Have you noticed how the firefighters in Britain have gone from being heroes to money-grabbing civil servants in a matter of ten days? The change in their fortunes obviously lies with the Blair public relations supremo Alistair Campbell and his cronies who have quite literally turned public opinion. Quite amazing and now the public's perception of a firefighter is someone who works four days a week, has the luxury of being able to have a second job and who spends a sizeable part of the shift asleep in a warm station. You get the impression that most people would support a pay cut for the former heroes rather than a rise. The new heroes are the armed services who earn less that a firefighter and after a week's training can do the same job with a outdated vehicle and a couple of hoses. And once they finish this shift they'll be off to Iraq to fight for Queen, Country and Blair (is that the right order?) in yet another New Labour crisis. But let's get back to basics. Firemen deserve a pay rise, not 40 percent, but a decent working wage for the simple fact that they are a highly efficient and professional outfit. They are not villains and probably one day they might even save your life. The armed services are doing an excellent job simply because they have highly specialised teams who have trained long and hard to fight fires caused by warfare. The drivers of the Green Goddesses are also highly trained and not just ordinary squaddies who have just finished basic training. Let's not all fall into the trap of spin and more spin. If the Blair government can put aside one billion pounds for war with Iraq they can pay the firefighters a bit more. If Blair wants to prove he is tough perhaps he should get a bit tougher with George W. Bush rather than a group of honest hardworking individuals.


We all know what an absolute disgrace England's cricketers are. To add further insult to injury (excuse the pun) they appear to be in the dark on who they play for.
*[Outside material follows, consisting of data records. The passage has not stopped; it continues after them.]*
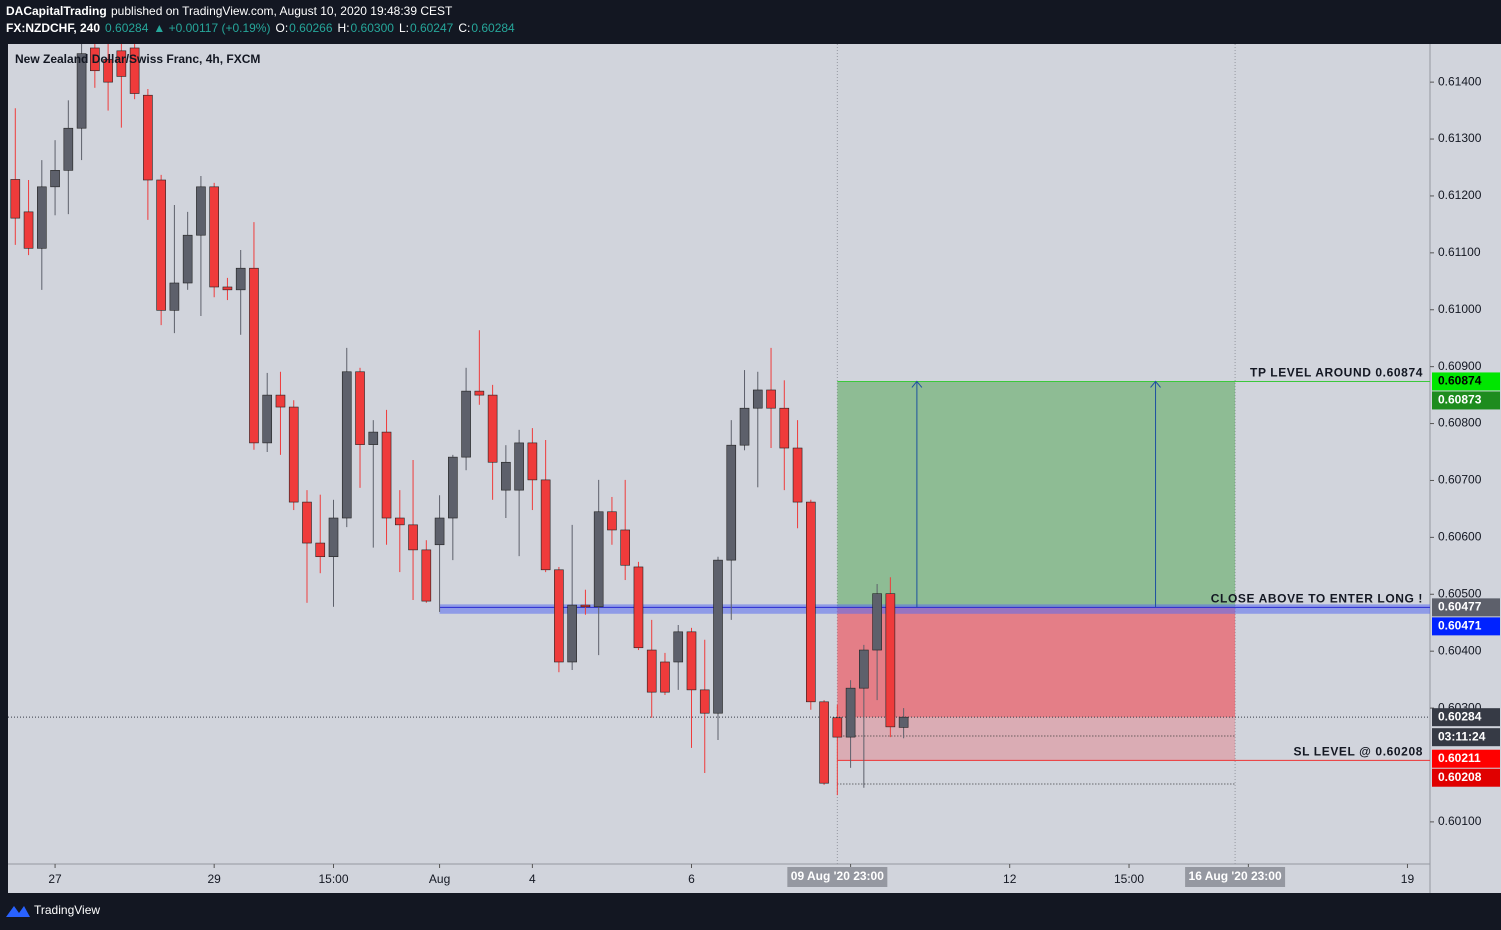  I want to click on chart-title: New Zealand Dollar/Swiss Franc, 4h, FXCM, so click(138, 59).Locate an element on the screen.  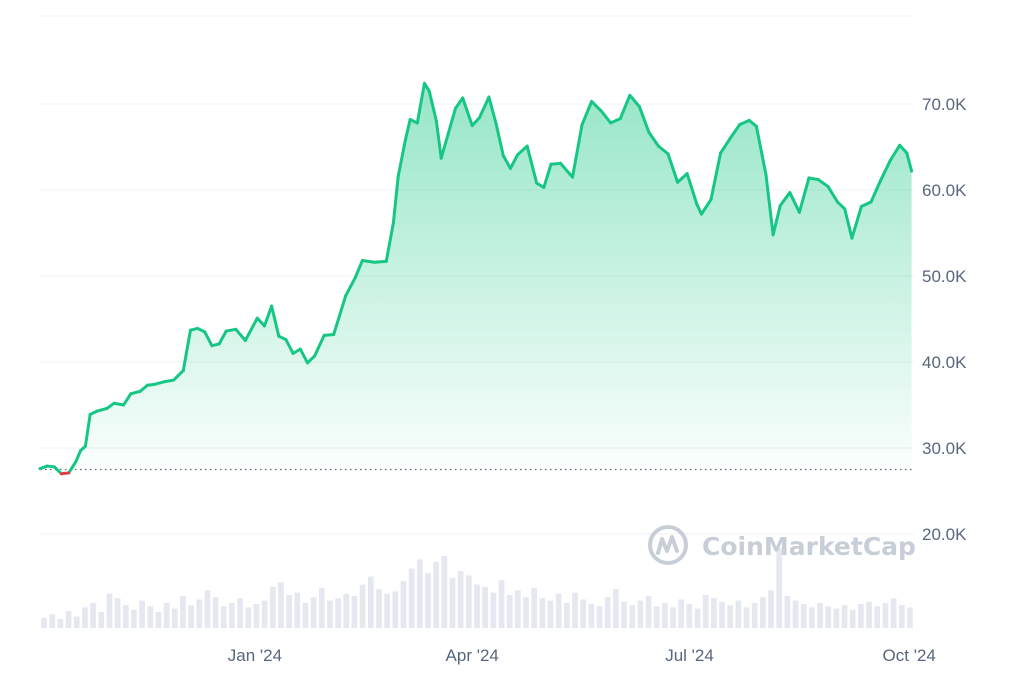
x-tick-label: Jul '24 is located at coordinates (690, 656).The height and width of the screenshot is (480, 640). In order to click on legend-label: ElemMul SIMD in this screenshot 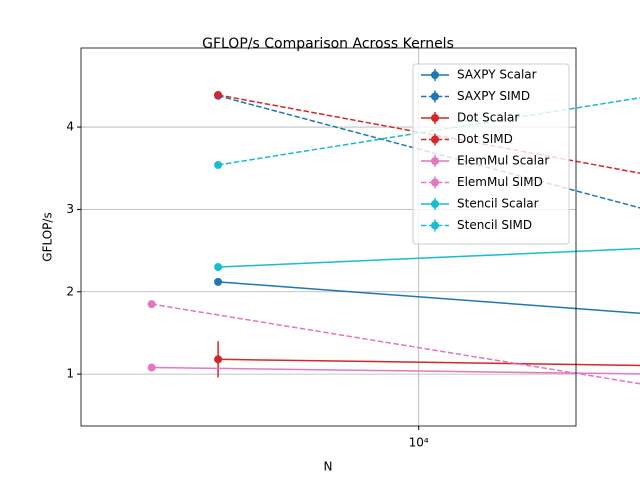, I will do `click(500, 182)`. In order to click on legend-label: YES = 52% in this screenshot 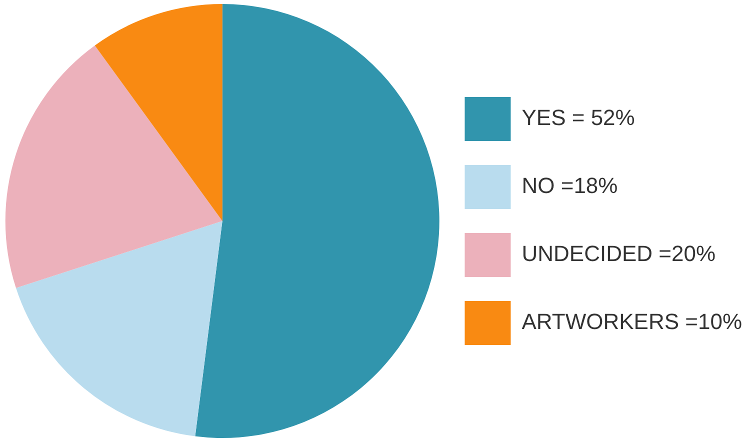, I will do `click(578, 118)`.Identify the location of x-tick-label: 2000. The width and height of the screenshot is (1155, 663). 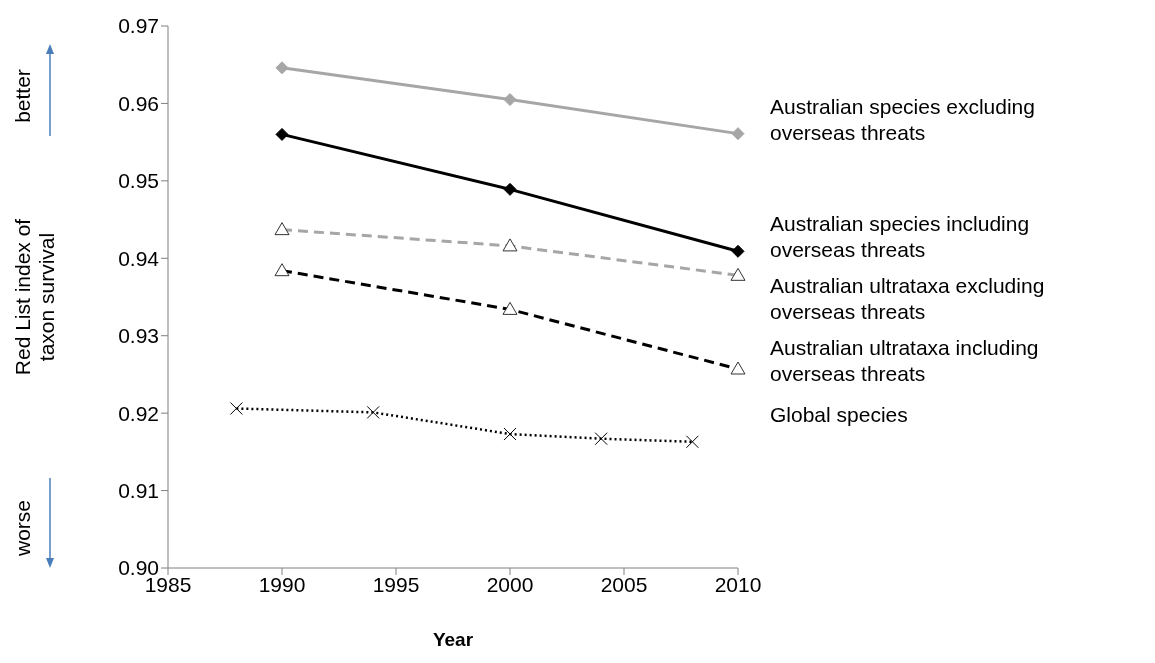
(510, 584).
I was watching a press conference given by captain Nasser Hussain and as it was so depressing my attention span moved to his baseball cap, a state of the art piece of kit. Plastered bang in the centre was the logo for a mobile telephone giant and tucked away at the side was England's three lions. So my advice and to save further blushes perhaps it would be a good idea for our cricketers to become the Vodafone XI and the England XI will be put out to pasture until we have a team capable of playing Test cricket over five days rather than three and a bit.


I was looking at our office diary yesterday and basically it is a mass of forthcoming events. Monday morning opening of new motorway, minister to visit new sewage works, President to open new school, council to visit hospital and open new wing, Minister to announce how public money to be spent, etc, etc, etc. Now as we all know this is extremely unusual as Christmas is now just around the corner and basically most politicians are already planning their hols with December being a notoriously quiet month. But then I remember, next June, we go to the polls for the local elections. Stupid me, and I thought our local politicians had finally lived up to their New Year resolutions.